◆ **Task requirements**: Starting from the line that contains "The width and height of the screenshot is (1554, 784).", output every remaining line of the records below exactly as it appears, that line and the last one included.

Saved data entries:

★ ★ ★

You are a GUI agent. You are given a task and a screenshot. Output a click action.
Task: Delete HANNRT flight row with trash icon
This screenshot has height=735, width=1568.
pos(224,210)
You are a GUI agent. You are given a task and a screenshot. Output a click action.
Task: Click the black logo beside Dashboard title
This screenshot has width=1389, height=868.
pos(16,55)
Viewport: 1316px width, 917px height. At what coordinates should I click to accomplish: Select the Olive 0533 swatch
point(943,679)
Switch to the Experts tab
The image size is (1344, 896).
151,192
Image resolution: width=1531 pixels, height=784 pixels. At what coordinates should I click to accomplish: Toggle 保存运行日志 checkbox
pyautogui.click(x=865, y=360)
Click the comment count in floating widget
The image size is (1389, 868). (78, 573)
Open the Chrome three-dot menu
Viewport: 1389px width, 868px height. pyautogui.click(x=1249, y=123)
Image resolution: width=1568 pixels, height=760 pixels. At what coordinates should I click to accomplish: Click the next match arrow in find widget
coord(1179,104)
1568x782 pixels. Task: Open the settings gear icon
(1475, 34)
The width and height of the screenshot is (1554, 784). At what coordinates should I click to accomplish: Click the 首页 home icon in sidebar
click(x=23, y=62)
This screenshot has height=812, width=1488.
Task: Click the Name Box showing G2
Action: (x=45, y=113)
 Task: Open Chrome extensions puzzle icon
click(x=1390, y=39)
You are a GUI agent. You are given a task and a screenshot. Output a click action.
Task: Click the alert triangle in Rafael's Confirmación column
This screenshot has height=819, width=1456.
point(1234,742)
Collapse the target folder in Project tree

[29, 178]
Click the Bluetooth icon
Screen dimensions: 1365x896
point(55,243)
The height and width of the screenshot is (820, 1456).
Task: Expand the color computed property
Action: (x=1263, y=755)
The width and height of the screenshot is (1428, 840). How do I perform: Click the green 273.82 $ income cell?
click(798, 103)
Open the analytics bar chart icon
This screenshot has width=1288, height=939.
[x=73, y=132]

★ ★ ★

◆ **Exercise answer**:
The width and height of the screenshot is (1554, 784). At what coordinates should I click to accomplish: Click the 首页 home icon in sidebar
click(x=23, y=62)
This screenshot has height=812, width=1488.
Task: Click the Name Box showing G2
Action: (x=45, y=113)
 Task: Open Chrome extensions puzzle icon
click(x=1390, y=39)
You are a GUI agent. You are given a task and a screenshot. Output a click action.
Task: Click the alert triangle in Rafael's Confirmación column
This screenshot has height=819, width=1456.
point(1234,742)
Collapse the target folder in Project tree

[29, 178]
Click the Bluetooth icon
Screen dimensions: 1365x896
point(55,243)
The height and width of the screenshot is (820, 1456).
Task: Expand the color computed property
Action: (x=1263, y=755)
The width and height of the screenshot is (1428, 840). How do I perform: Click the green 273.82 $ income cell?
click(798, 103)
Open the analytics bar chart icon
This screenshot has width=1288, height=939.
[x=73, y=132]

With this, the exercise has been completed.